▶ _DIRECTION_
Pull out each line of the rows below that contains the string "Instruction", and copy every such line in full.

▶ _MATERIAL FOR THIS TASK_
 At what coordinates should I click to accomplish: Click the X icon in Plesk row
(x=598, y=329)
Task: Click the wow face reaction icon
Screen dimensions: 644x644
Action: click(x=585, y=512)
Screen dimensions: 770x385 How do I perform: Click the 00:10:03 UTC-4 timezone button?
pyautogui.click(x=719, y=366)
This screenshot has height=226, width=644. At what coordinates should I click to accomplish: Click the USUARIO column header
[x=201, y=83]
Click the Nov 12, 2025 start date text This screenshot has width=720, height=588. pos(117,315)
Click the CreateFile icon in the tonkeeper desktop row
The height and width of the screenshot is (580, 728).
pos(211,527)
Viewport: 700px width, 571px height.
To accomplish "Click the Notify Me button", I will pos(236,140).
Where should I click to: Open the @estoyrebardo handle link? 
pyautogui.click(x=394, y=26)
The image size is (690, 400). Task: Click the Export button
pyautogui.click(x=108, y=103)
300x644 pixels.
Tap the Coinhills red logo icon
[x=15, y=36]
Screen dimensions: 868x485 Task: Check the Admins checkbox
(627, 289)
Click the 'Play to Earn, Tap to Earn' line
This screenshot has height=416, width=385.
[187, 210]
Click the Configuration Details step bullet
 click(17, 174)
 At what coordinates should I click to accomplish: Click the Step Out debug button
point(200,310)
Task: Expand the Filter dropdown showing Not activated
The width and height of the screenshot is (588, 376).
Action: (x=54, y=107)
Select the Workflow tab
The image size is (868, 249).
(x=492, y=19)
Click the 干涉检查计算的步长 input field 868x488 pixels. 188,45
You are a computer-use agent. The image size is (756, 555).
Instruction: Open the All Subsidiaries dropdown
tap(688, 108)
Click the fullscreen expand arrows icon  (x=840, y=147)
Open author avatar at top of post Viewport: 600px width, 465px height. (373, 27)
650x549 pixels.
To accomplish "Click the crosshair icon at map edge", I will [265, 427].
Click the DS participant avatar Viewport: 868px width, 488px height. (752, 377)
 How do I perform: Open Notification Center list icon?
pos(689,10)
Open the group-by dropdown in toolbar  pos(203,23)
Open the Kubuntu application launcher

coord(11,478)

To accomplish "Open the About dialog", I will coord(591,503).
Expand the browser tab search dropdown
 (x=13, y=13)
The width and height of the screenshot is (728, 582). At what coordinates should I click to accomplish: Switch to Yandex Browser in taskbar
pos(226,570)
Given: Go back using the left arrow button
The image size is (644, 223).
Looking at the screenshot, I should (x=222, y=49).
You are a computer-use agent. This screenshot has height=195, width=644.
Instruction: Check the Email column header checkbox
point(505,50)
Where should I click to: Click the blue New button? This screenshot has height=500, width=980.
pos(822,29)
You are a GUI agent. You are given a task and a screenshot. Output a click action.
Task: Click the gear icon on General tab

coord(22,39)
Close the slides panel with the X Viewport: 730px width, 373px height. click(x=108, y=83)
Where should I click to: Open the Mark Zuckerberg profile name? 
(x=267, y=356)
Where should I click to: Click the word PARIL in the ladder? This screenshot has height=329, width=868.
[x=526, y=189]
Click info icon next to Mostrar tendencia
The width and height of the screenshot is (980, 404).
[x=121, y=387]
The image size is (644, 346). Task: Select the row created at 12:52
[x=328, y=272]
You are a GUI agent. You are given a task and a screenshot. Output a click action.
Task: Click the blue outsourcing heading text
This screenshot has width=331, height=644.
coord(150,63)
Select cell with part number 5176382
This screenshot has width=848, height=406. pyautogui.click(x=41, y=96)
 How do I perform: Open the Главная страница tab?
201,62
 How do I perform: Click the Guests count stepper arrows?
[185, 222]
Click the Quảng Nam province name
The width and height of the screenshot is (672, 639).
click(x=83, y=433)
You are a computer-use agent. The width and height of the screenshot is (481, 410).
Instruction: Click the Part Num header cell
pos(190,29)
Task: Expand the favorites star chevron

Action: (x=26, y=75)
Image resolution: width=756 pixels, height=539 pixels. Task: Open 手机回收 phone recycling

▶ _WRITTEN SOLUTION_
Instruction: Open the All Subsidiaries dropdown
Instruction: Check the Email column header checkbox
Instruction: Click the Part Num header cell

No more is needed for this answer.